Today iMEGA announced that a domain name owner has come forward, thereby fulfilling the requirement set out by the Supreme Court to prove that iMEGA has standing. Brennan wrote in a press release "The owners of the TruePoker.com domain have taken a big step on the behalf of the industry and players. We've overcome the technicalities that gave the Commonwealth their short-lived victory. The Court can now make a decision based on Kentucky law. Based on the language of the decision last week we know the Court wants to do just that. We know that the law favors us, and frankly, so does the Commonwealth's attorneys."
The announcement by iMEGA was made shortly after State attorneys issued a third amendment to their initial complaint reiterating their belief that the owners were unknown entities and must identify themselves.
In the amendment the State pointed to Full Tilt Poker and suggested that the company has done everything in its power to hide their true identity and because of their "shenanigans" they have no right to maintain their domain name. Infact in the 8th paragraph of the complaint the Commonwealth referred to Full Tilt defendants as "shams and alter egos of one another and their individual owners." Other major websites that the state is hoping to seize includes but are not limited to doylesroom.com, bookmaker.com, englishharbor.com, goldenpalace.com, pokerstars.com, sportsbetting.com, sportsbook.com, sportsinteraction.com and wsex.com. Justice Wingate refused to consider the amendment at this time however, since the Supreme Court hadn't made a final ruling in the matter.
While iMEGA is confident that the Supreme Court will find that TruePoker's motion is enough to satisfy the court, iMEGA represents all 141 domain names and it remains to be seen whether or not that holds true. Without question the state attorneys will contend that one domain name owner coming forward isn't sufficient proof that iMEGA represents all the domain names and will likely ask the courts to order that the owners themselves must make a physical appearance in front of the court. But naturally this wouldn't be an option since the U.S. has shown time and time again that anyone connected to gambling websites will be arrested upon stepping foot in the U.S. And as was seen with the Jay Cohen case from 2000, it's virtually impossible for gambling site owners to get a fair trial.
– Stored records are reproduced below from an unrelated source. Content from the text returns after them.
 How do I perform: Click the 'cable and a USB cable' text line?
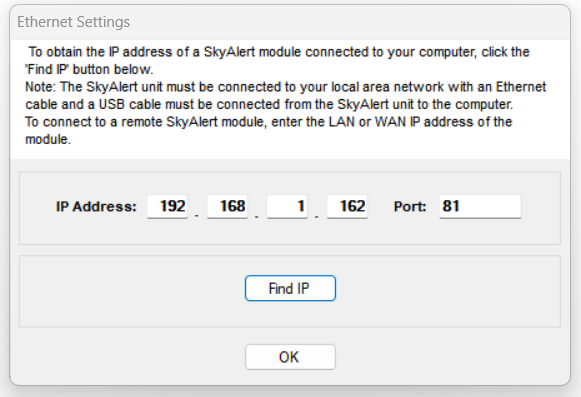269,105
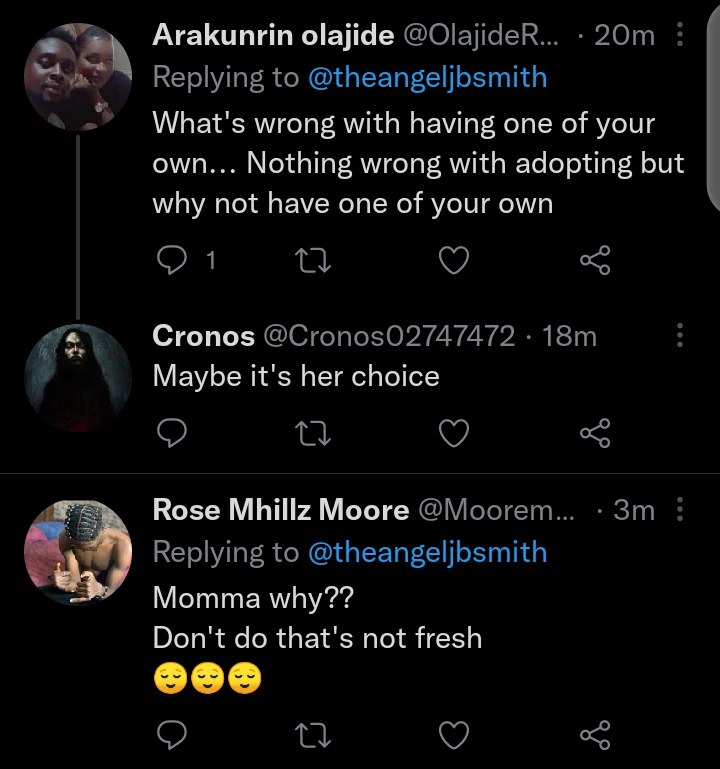
Task: Open more options for Arakunrin olajide's tweet
Action: [x=681, y=36]
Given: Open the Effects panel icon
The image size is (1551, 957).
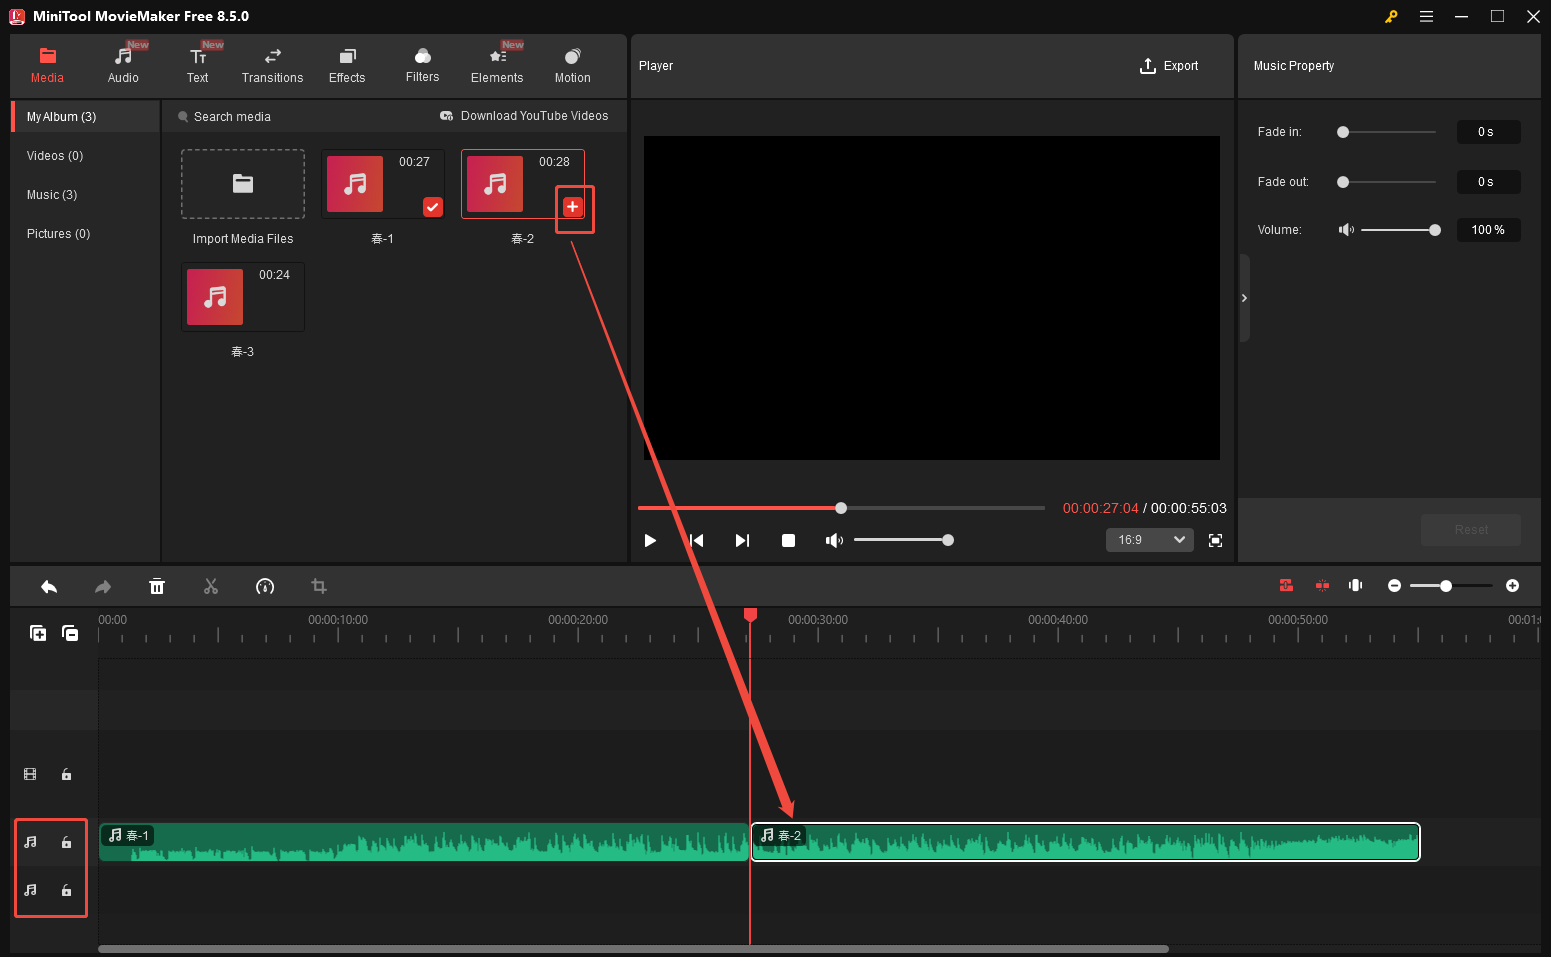Looking at the screenshot, I should point(347,63).
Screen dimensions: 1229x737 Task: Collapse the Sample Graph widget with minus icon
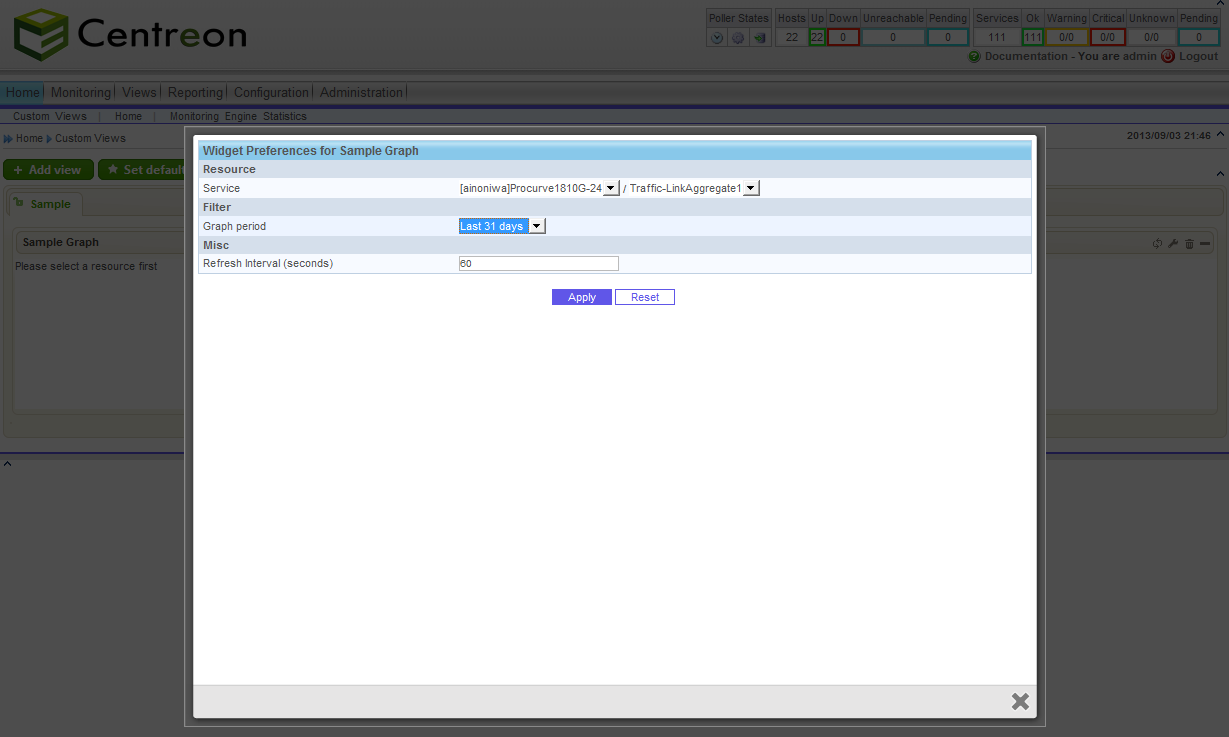1204,243

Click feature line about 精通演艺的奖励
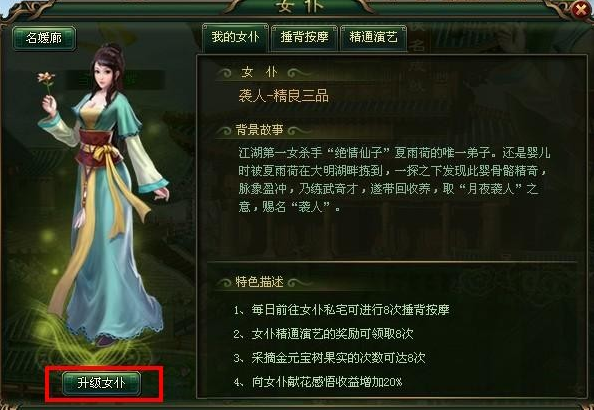point(324,334)
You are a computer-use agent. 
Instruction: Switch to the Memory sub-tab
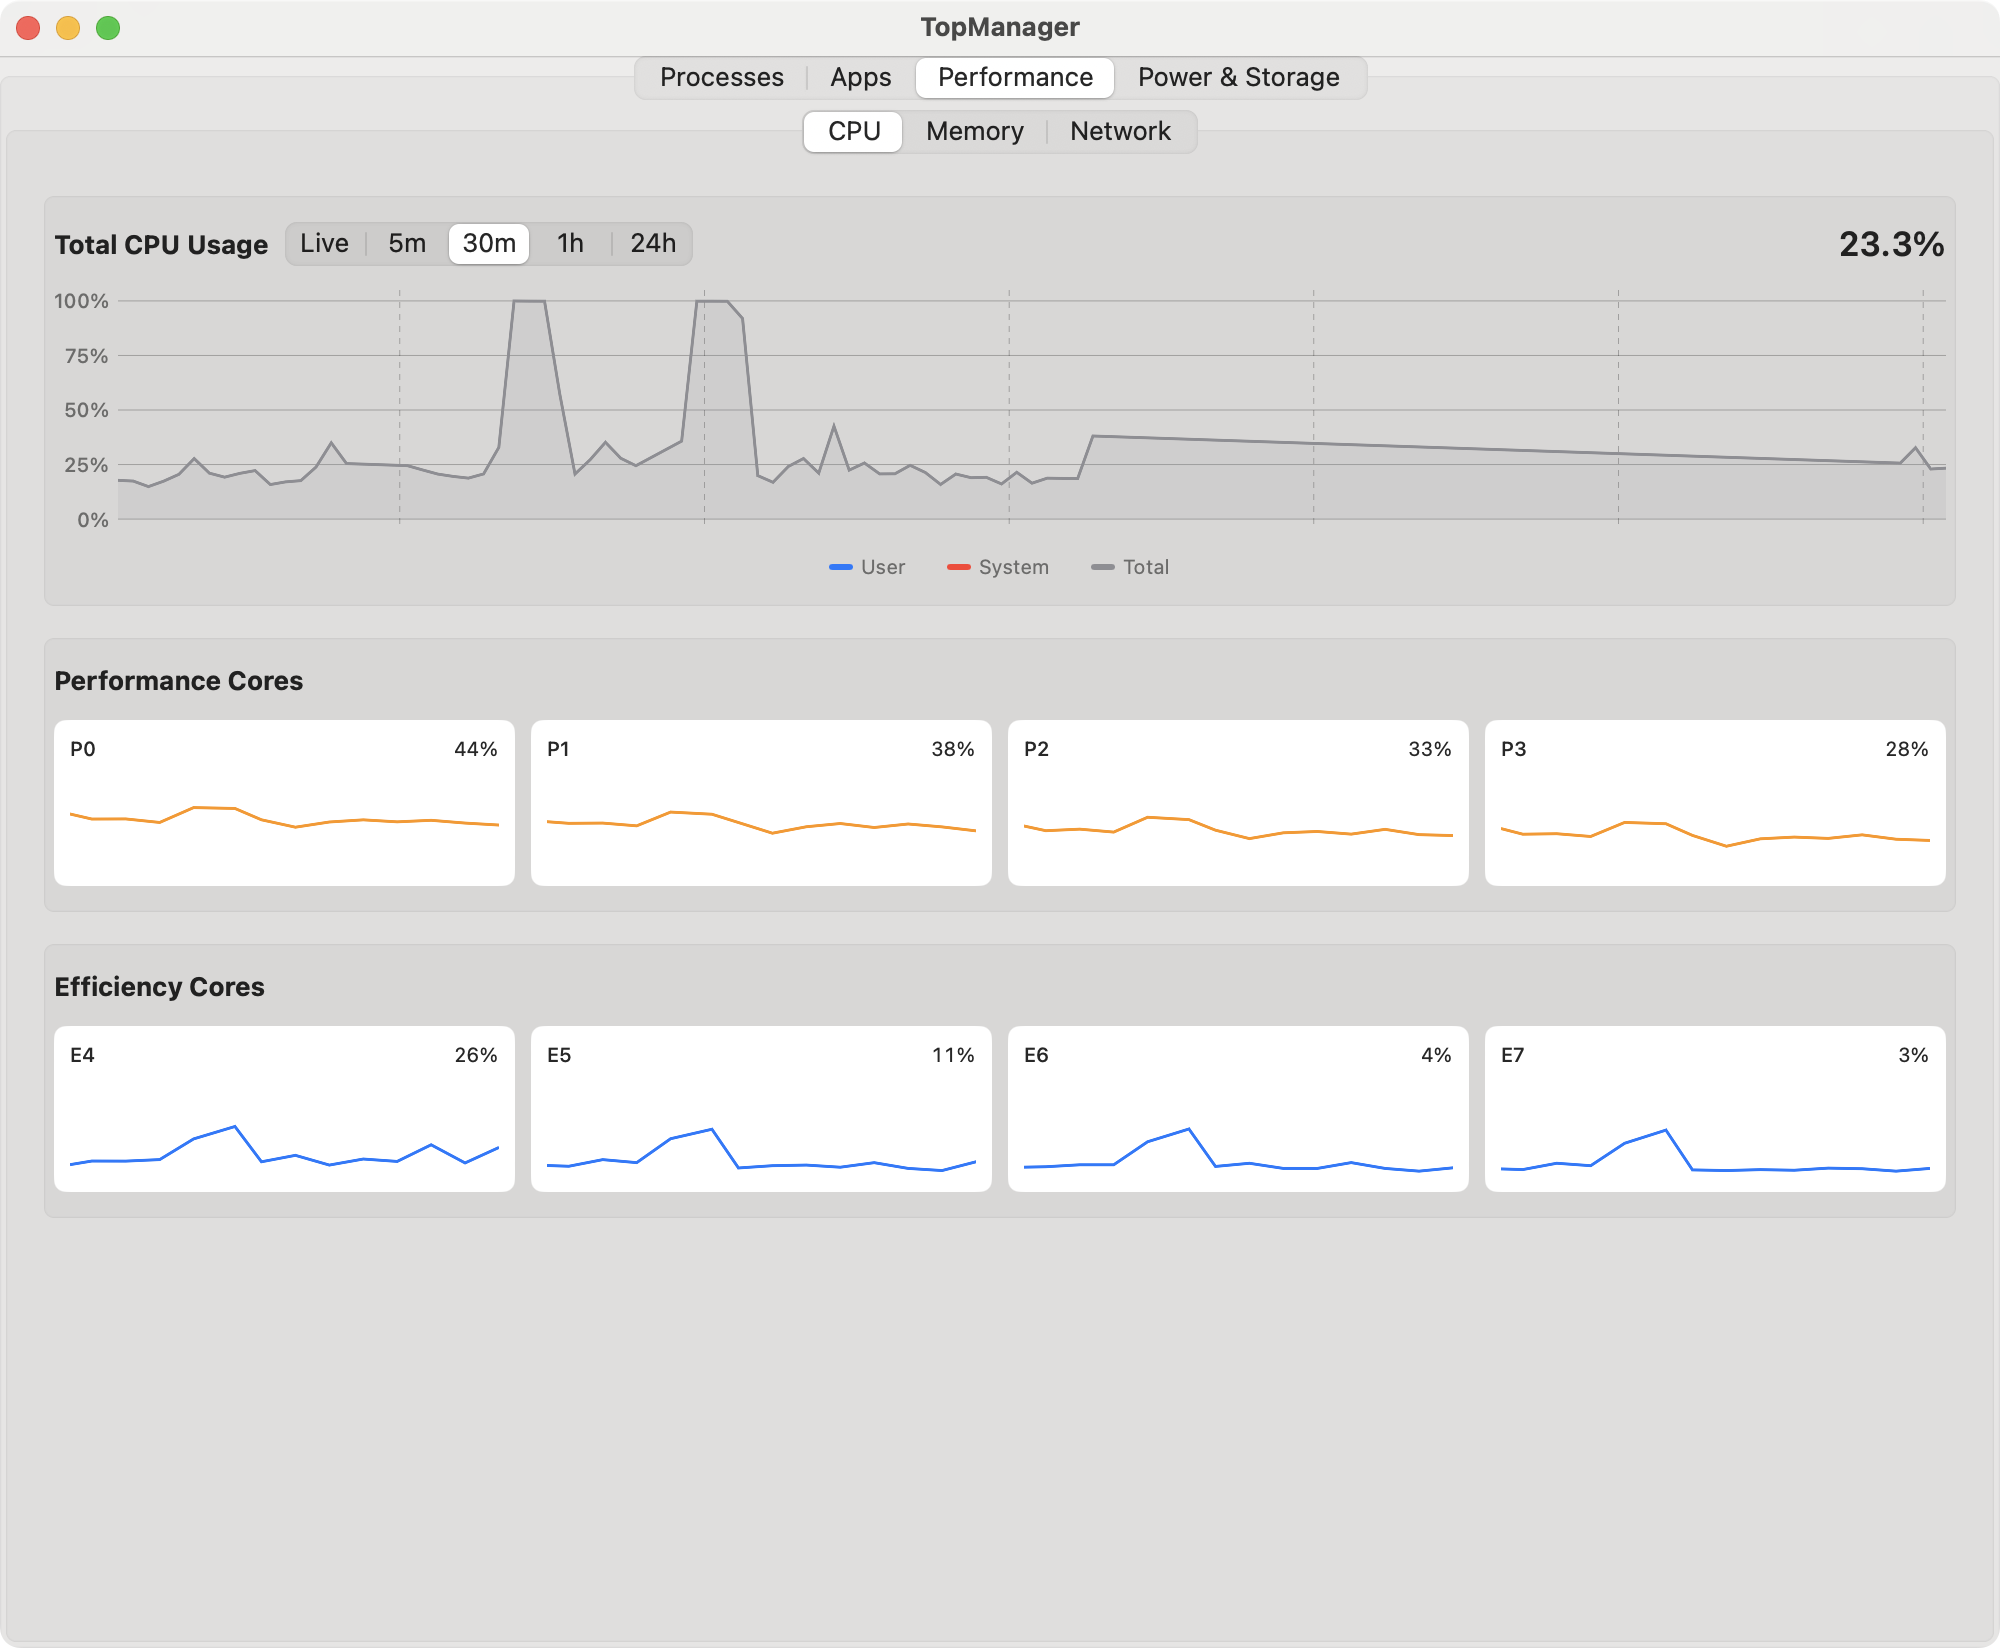(x=974, y=131)
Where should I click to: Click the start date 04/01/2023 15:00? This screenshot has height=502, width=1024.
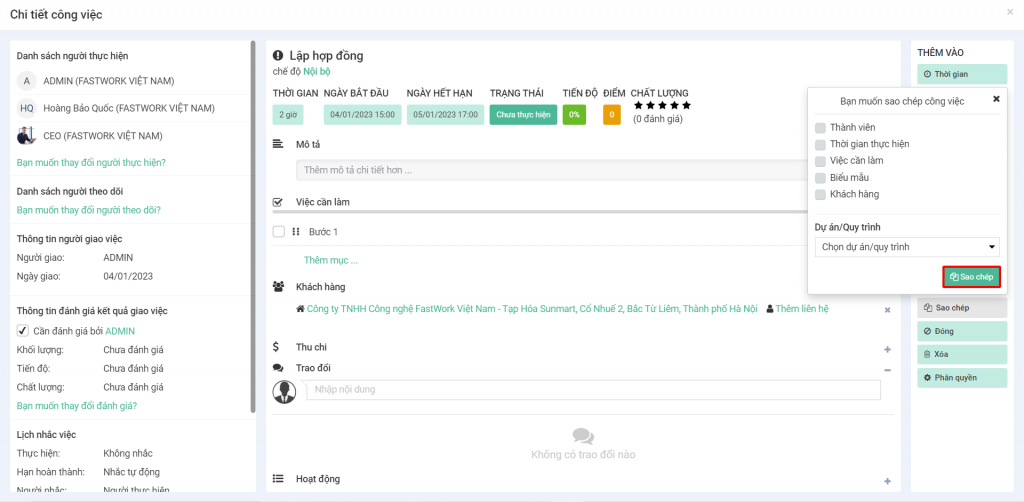pyautogui.click(x=362, y=115)
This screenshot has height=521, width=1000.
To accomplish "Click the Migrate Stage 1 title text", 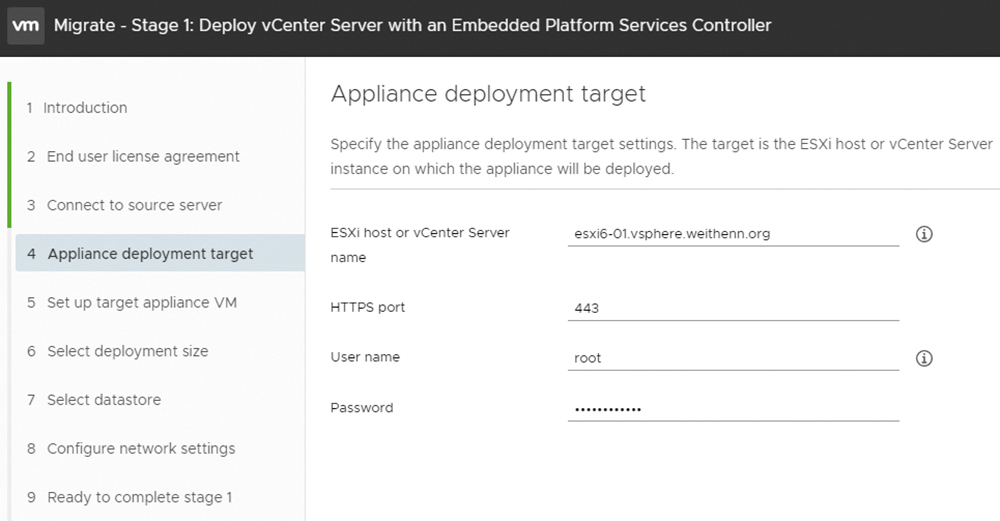I will [x=413, y=26].
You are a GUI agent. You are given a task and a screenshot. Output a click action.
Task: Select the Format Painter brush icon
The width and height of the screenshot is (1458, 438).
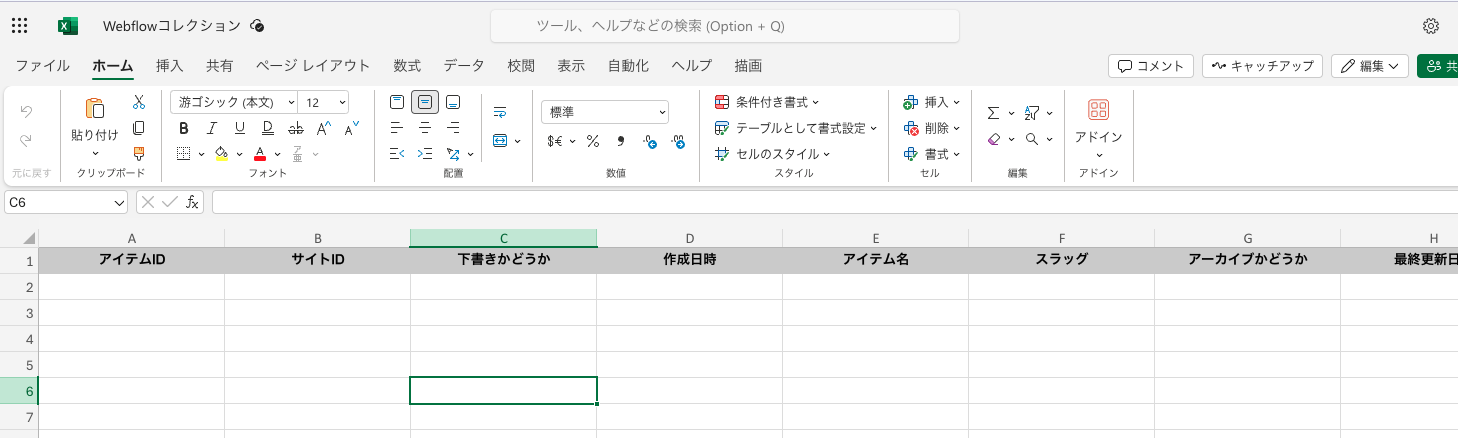click(x=139, y=153)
Nevertheless Brennan believes the Supreme Court will not make that type of ruling and points out that TruePoker.com is a corporation and their acknowledgement that iMEGA represents them is enough. Brennan stated "The owner (of TruePoker.com) is a corporation, not a person. Given the requirements set by the KY Supreme Court, they do not need someone from the corporation to make an appearance, and there would be no forum to do so anyway, since there is no discovery at the appellate level. I will not be required to make an appearance, either." Brennan also suggested that there is precedence that one entity is sufficient to show standing.
"The court made the requirement that we offer proof that "one or more" of our members have been injured (p.2, pp.2), and in referring to CFIT v. VeriSign (p.10, pp.2), in which CFIT produced a single member (Pool.com) to establish their association's standing, iMEGA has met that standard through our own and Yamaha Limited's affidavits."
Without question the Kentucky Domain name case has been one of the strangest maneuvers within the United States to block gambling sites from accessing the U.S. market and as was pointed out by numerous attorneys, free speech advocates and civil rights groups following the initial ruling by Thomas Wingate that if successful, could have set a dangerous precedent that the U.S. would regret for a long time.
Let's hope for the sake of the gambling sites, internet users and anyone who values basic freedoms that the Supreme Court throws out this ridiculous motion once and for all.